Last week A+ therapist and I were discussing how living with chronic illness requires one to be intentional in ways that get overwhelming at times and take the spontaniety out of life. If I do my entire morning routine of treatments, red light therapy, stretches, brain games, meditation, etc from start to finish at one time it’s about 90 mins to 2 hours. Ideally, I need this routine in its entiriety each morning to start my day off right and to be as successful as I can at making it through the day. Gone are the days of getting up 10 minutes before I have to be out the door.
A+ after listening to me talk about the above mentioned struggles and others related related to living with chronic illness dropped the mic with this line “Sara, I feel like you’re trying to high achieve chronic illness.” She drops these truth cannons without any warning what so ever and says them in the same tone one might say “Oh, the weather is lovely out today” not as if she’s saying statements that to the recipient feel like being smacked with a 2×4. I swear its like a Jedi mind trick skill all therapists learn in therapy school. Once I had recovered from the 2×4 smacking induced whiplash, I realized she was right.
I’ve spent most of my life focused on achieving. I can remember being so annoyed that my Masters program didn’t give out honor cords because I wanted to graduate with honors as if doing so somehow made me a better teacher than someone who graduated with passing grades. I’ve focused on achieving awards, accolades, kind words, affirmation, etc. I’ve focused on achieving because a large part of me got my self worth from things outside myself, such as achieving.
So, it should come as no surprise that I would try and high achieve chronic illness. Of course I would decide to be a superhero cape wearing warrior of chronic illness who struggles with showing just how hard this journey is each and every day. Of course I would set unrealistic expectations for my healing journey and then be disappointed when I don’t reach them.. hard to reach expectations that are about as reasonable as expecting an elephant to perform a ballet. Somewhere along the way I got the misguided message that there’s a group somewhere that’s going to give me gold stars and A+ for how high I achieve at chronic illness. I’m just waiting for my chronic illness honor cords to be sent to me in the mail.

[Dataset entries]
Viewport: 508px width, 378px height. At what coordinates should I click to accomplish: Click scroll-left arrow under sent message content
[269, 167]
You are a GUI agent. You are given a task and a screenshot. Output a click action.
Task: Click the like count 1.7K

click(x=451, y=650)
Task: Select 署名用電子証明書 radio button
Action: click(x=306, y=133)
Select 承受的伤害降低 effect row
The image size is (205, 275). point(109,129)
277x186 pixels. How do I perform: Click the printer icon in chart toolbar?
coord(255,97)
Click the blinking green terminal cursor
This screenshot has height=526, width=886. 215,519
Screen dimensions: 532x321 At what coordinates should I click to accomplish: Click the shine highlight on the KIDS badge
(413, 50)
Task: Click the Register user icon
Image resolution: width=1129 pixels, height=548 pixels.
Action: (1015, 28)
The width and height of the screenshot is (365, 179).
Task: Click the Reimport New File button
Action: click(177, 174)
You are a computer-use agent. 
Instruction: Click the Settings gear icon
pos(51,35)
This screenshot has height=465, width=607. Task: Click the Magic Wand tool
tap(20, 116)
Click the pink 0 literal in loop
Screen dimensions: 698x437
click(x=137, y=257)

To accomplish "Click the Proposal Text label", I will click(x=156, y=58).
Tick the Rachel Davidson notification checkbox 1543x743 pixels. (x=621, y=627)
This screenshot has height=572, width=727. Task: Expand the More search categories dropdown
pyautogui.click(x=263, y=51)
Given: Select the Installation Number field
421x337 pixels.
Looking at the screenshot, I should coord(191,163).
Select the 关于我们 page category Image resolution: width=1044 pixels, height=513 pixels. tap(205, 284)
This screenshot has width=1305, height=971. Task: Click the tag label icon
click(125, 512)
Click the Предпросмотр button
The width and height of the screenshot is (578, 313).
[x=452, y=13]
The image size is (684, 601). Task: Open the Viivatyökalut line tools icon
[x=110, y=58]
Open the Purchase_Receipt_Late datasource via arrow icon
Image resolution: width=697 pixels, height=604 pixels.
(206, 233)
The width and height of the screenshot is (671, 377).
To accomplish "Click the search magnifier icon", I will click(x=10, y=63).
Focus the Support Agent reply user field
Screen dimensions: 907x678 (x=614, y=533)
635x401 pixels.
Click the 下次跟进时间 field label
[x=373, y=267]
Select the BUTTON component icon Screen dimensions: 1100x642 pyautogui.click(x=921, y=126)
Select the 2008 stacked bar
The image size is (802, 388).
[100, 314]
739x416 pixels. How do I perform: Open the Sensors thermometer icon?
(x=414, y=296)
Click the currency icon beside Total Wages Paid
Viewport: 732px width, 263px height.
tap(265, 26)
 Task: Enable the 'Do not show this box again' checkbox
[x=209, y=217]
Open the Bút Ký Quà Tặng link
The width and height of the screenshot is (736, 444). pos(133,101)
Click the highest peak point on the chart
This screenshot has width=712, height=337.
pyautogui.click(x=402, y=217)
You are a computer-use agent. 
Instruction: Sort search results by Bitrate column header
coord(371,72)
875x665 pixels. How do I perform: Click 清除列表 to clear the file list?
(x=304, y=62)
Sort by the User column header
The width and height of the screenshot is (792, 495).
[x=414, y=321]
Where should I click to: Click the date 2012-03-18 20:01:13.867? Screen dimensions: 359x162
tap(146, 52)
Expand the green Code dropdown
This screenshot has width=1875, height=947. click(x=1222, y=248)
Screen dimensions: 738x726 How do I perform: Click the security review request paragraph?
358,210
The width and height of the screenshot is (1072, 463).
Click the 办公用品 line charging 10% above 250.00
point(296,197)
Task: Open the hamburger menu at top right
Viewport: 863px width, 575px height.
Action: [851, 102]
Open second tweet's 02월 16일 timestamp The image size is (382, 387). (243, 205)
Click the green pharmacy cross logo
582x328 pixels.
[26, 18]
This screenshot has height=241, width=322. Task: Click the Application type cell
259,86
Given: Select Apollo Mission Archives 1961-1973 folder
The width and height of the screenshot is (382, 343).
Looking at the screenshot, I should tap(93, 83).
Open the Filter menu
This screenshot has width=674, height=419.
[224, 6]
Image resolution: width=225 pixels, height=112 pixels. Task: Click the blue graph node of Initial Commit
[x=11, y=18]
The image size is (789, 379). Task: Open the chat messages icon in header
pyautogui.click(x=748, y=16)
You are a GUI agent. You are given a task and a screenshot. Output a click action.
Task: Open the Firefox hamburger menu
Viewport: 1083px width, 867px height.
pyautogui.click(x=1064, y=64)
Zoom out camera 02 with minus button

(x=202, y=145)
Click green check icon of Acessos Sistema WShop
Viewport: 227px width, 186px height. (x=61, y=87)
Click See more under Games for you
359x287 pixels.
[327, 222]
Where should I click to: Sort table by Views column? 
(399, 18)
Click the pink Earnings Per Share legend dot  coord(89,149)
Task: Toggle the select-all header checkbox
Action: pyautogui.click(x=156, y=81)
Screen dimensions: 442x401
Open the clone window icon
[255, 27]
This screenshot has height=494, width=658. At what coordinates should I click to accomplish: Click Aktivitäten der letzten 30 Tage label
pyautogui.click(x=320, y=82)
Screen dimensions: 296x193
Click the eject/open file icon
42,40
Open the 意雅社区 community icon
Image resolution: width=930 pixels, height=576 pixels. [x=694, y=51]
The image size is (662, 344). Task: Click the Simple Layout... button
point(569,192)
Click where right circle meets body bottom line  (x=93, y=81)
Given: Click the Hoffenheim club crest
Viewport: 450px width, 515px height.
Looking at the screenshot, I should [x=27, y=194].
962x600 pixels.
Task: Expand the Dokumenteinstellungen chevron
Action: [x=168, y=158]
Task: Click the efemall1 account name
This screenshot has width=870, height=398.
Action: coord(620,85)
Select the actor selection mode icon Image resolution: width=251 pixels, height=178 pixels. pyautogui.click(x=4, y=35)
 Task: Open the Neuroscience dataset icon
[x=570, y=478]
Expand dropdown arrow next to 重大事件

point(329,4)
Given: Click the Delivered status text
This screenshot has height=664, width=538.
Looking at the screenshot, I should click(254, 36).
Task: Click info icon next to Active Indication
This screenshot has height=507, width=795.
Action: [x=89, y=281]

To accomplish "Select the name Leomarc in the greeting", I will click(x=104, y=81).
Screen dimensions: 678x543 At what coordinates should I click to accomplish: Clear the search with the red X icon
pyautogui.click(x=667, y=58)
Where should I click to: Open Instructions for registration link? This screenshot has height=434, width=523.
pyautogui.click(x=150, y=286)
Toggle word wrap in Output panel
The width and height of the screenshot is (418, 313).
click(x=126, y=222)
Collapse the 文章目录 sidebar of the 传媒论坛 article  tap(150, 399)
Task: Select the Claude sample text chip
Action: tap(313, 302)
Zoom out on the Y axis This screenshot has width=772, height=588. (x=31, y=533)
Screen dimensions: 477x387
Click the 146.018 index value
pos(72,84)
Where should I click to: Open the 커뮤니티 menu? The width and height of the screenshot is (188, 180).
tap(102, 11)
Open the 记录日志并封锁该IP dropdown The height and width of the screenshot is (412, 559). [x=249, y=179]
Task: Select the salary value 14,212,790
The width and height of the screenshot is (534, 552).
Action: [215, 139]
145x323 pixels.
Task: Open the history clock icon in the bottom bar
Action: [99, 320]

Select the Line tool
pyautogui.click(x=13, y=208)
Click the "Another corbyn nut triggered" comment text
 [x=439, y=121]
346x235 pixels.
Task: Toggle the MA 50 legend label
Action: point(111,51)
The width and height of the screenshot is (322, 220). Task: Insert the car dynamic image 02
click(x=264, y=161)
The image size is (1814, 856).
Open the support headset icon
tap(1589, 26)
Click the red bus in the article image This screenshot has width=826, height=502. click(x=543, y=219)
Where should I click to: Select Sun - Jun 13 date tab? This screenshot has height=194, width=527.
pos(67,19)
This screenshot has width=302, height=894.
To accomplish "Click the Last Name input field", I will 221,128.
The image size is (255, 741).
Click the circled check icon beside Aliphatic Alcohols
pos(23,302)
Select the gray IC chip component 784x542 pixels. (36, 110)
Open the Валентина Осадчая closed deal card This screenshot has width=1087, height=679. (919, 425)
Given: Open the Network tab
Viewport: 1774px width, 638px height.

**Set of tasks:**
1 – Reproduce the chronic illness post starting at "Last week A+" and ending at "out the door.".
2 – Answer these questions from the chronic illness post:
(a) How long does the full morning routine take when done from start to finish at one time?
(b) What did the Masters program not give out?
(c) What do the unrealistic expectations seem as reasonable as expecting?
Rely on the chronic illness post alone.

**Task-by-task solutions:**
1 –
Last week A+ therapist and I were discussing how living with chronic illness requires one to be intentional in ways that get overwhelming at times and take the spontaniety out of life. If I do my entire morning routine of treatments, red light therapy, stretches, brain games, meditation, etc from start to finish at one time it’s about 90 mins to 2 hours. Ideally, I need this routine in its entiriety each morning to start my day off right and to be as successful as I can at making it through the day. Gone are the days of getting up 10 minutes before I have to be out the door.

2 –
(a) About 90 minutes to 2 hours.
(b) Honor cords.
(c) An elephant to perform a ballet.